EXCERPT PROVIDED –
--- BEGIN ---
Cruella De Vil — ESFP
I really enjoyed re-watching 101 Dalmatians to type Cruella. She’s one of the biggest personalities in the Disney Villains line-up and it’s refreshingly different to see a Feeling-type villain used to such good effect.
- Se: She clearly leads with a strong extroverted function that exhausts the introverts around her (one describes her as “a vampire bat”). She lives in the moment and thrives on sensory experiences (such as fast driving). She’s also in-touch with her body and the world around her (exaggerated body movements, making herself welcome in Roger and Anita’s house, noticing the puppy prints as she drives by even though she’s speeding). Whatever she’s obsessed with is the most important thing in the word, and in her case it’s a sensory thing (“I live for furs, I worship furs”).
- Fi: Cruella never seems to have learned the world doesn’t revolve around her own ideas, thoughts, and feelings. She assumes her subjective, inner decision-making paradigm should be obvious to everyone else. So she skips explanations, assuming everyone is already on her page because her inner world is the most important. Cruella also takes everything personally (like hanging up on Jasper when she hears him say “shut up” even though it’s meant for Horace), which is a temptation for unhealthy Introverted Feeling.
--- END ---
COMPLETE THE FOLLOWING –
1. Print the passage of the Cruella De Vil typing between "- Fi: Cruella" and "unhealthy Introverted Feeling.", inclusive.
2. Summarize the Cruella De Vil typing in two sentences.

EXTRACTED DATA –
--- BEGIN ---
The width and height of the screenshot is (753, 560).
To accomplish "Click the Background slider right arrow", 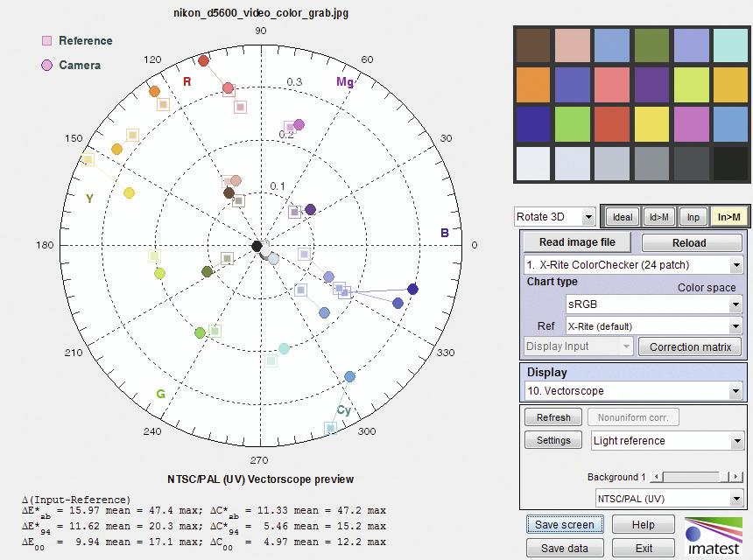I will click(735, 477).
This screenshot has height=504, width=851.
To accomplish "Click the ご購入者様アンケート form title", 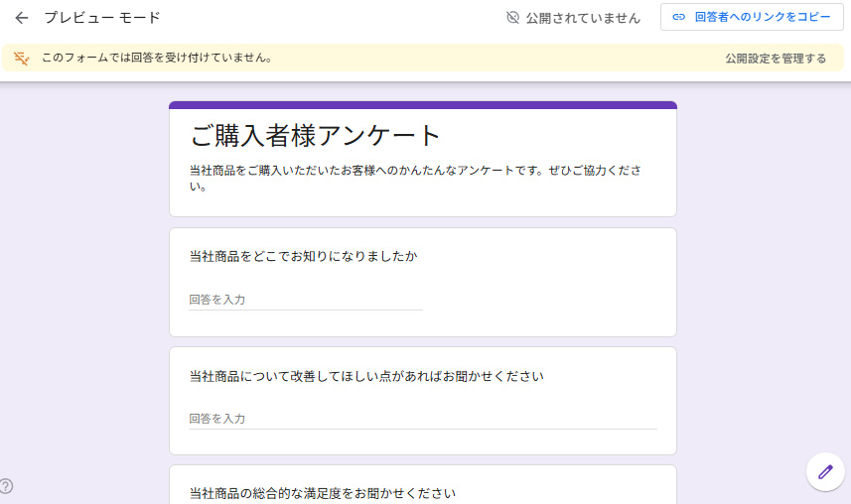I will [315, 136].
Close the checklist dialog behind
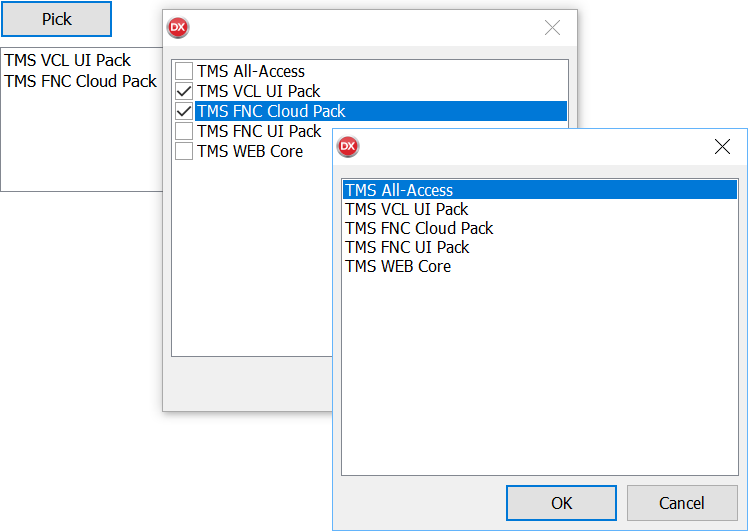 click(552, 28)
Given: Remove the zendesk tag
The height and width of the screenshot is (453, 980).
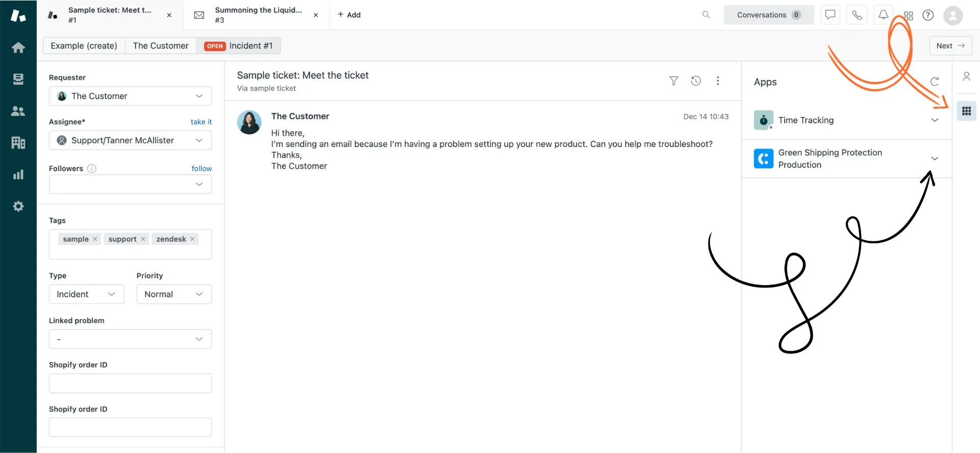Looking at the screenshot, I should point(192,239).
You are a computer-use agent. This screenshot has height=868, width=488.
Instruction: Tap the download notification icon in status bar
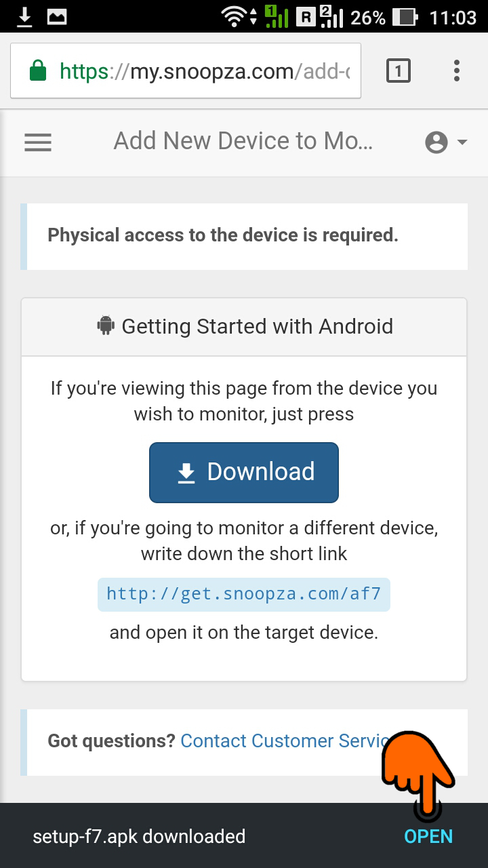24,17
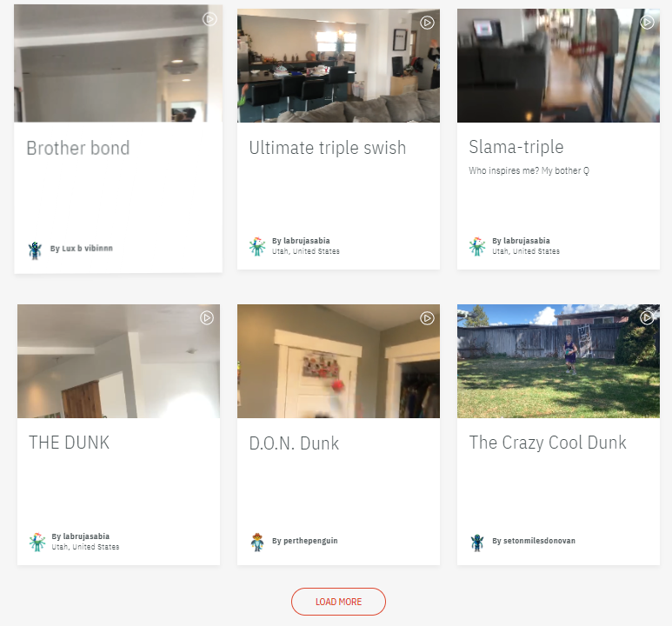Click play icon on THE DUNK video
The width and height of the screenshot is (672, 626).
pos(207,317)
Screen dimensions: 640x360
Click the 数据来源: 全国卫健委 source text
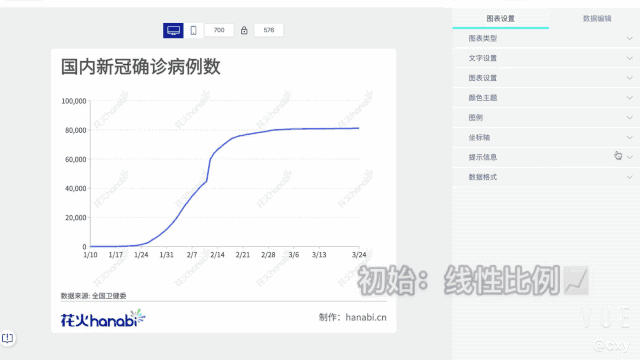click(x=93, y=296)
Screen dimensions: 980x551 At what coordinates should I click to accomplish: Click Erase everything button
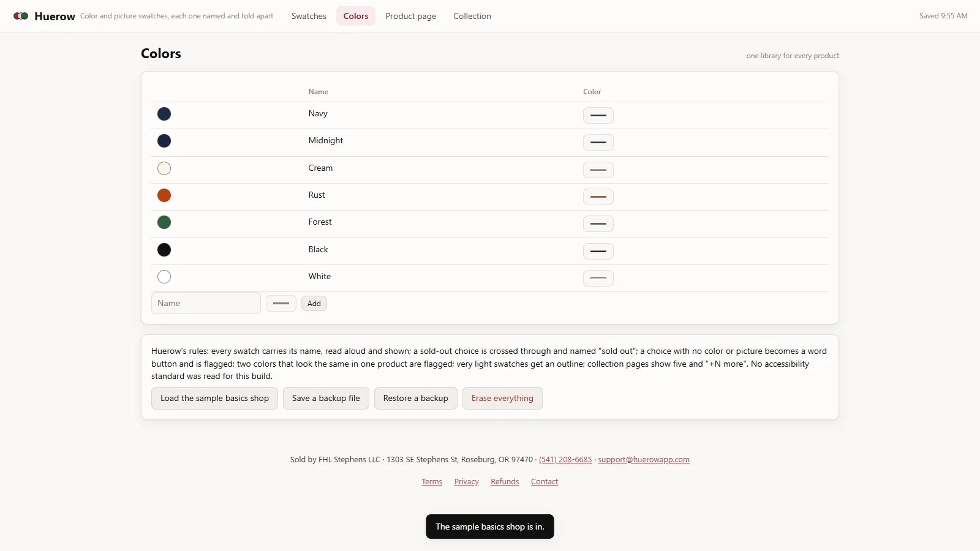(502, 398)
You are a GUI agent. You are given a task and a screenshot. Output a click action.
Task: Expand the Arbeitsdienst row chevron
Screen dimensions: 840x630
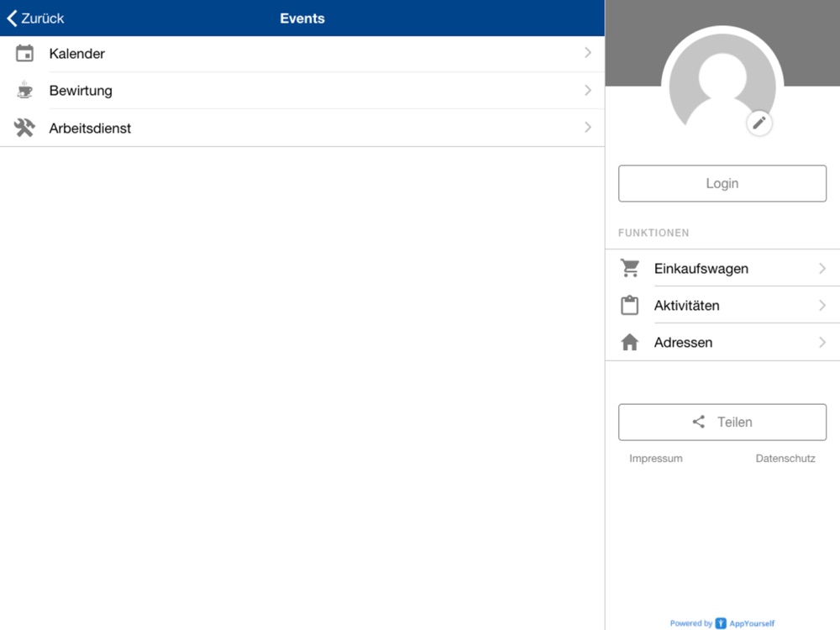588,128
--- END ---
EXERCISE RESPONSES –
1.
- Fi: Cruella never seems to have learned the world doesn’t revolve around her own ideas, thoughts, and feelings. She assumes her subjective, inner decision-making paradigm should be obvious to everyone else. So she skips explanations, assuming everyone is already on her page because her inner world is the most important. Cruella also takes everything personally (like hanging up on Jasper when she hears him say “shut up” even though it’s meant for Horace), which is a temptation for unhealthy Introverted Feeling.

2. Cruella De Vil is typed as an ESFP and is described as one of the biggest personalities among the Disney Villains and a Feeling-type villain used to good effect. Her extroverted sensing shows in living in the moment, thriving on sensory experiences like fast driving, and worshipping furs, while her introverted feeling shows in assuming everyone shares her inner view and taking everything personally.